## [SELECTED EXTRACT]
= Beginning of Section =
Progression of Hemp in America

Hemp heals, restores, strengthens, and brings abundance wherever it is grown or used. Hemp’s history helps us understand why capitalists of industry tried for so long to keep hemp outside the gates of acceptance, lest it overtakes tobacco, wood mills for paper and textiles, and synthetic cures.

But those days are behind us.

Hemp drove commerce and innovation

Throughout American history, hemp has been a likely and unsung champion for a merit-based free-market industry that democratized pay, healthcare, and nutritional options while contributing to robust competition that drives innovation. Silver Lion Farms takes up that tradition with a mandate to ensure millions share in the abundance of hemp as the marketplace matures.

Prior to prohibition, industrial hemp served to alleviate some of the harsh realities of colonial society for those who understood how to work with the plant directly or innovate technology and/uses for growing market demands. We have yet to see what a modern, robust hemp industry can do.

Hempstory

British and US History Prior to Prohibition

The US returned to hemp production in 2018 largely because of mounting evidence of a wide variety of uses for cannabidiol, but the widest applications of the production from the hemp plant have been industrial.

Hemp produced fiber for clothes, rope, sails and many other textiles uses. Byproducts from the plant have tens of thousands of applications. Some colonial states used hemp to print money.

It provided a base substance for caulk used in the construction of houses, ships, and early machinery. And, yes, it also provided plant material used for extraction to alleviate a variety of symptoms. Applications of hemp grew with technology and understanding.
= End of Section =
## [DATA SHOWN]
= Beginning of Section =
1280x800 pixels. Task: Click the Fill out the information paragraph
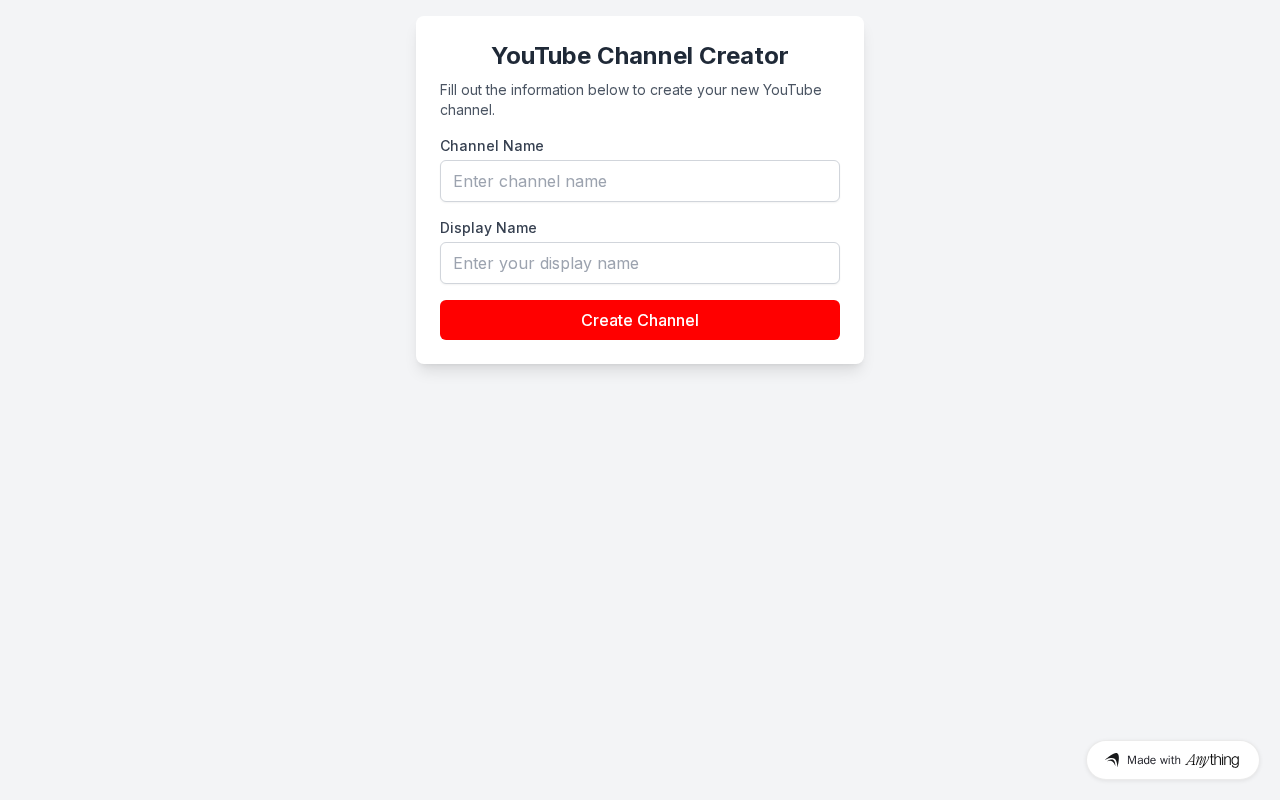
= End of Section =
## [WHAT TO WORK ON]
Carry on the text about the history of hemp in America, picking up after its last sentence. The lines have no connection to the text about hemp in America.

## [OUTPUT FOR THIS EXERCISE]
It is tempting to point to a US relationship with hemp with the first European ships to its shores, or maybe with the fact that the constitution was written on Hemp paper,. But the prevalence of hemp was actually established well before Europeans began colonizing the New World.

Hemp created benefits beyond products and food for both Europe and later the United States.

One of the more fascinating aspects of how the industry has interfaced with societies: women in 16th Century England began to earn day wages because worldwide demand for hemp was so intense, which was rare in the feudal society. Women who were adept at cultivating quickly became critical contributors to family outcomes.

This trend of providing unique workers benefits continued throughout European and American societies. Not only was the hemp industry a center for the beginnings of labor rights before it was a term, but it also was a key driver economic during the War of 1812, The Civil War, and WWI.

Beginnings: Connecting Regions

When we say “hemp” this speaks to Cannabis Sativa that has less than 0.3% THC content in a modern context. But when discussing the plant genus’ history, the term mainly refers to industrial applications of Cannabis Sativa or Indica.

The uses of hemp have evolved along with available technology and human need throughout our history.

The earliest archeological record of hemp use is in the modern-day Czech Republic as far back as 26-millennia ago as fishing nets. In China, hemp rope can be found for use in pottery design as early as 5000 BCE. By the 7th Century, the Tang dynasty had funded the development of using paper money out of hemp.

Throughout ancient history of the Korean peninsula, the region was forced to use short clusters of hemp rope as the only method of payment for taxes to the neighboring Chinese Dynasty because the hemp from that region was famously strong and well refined.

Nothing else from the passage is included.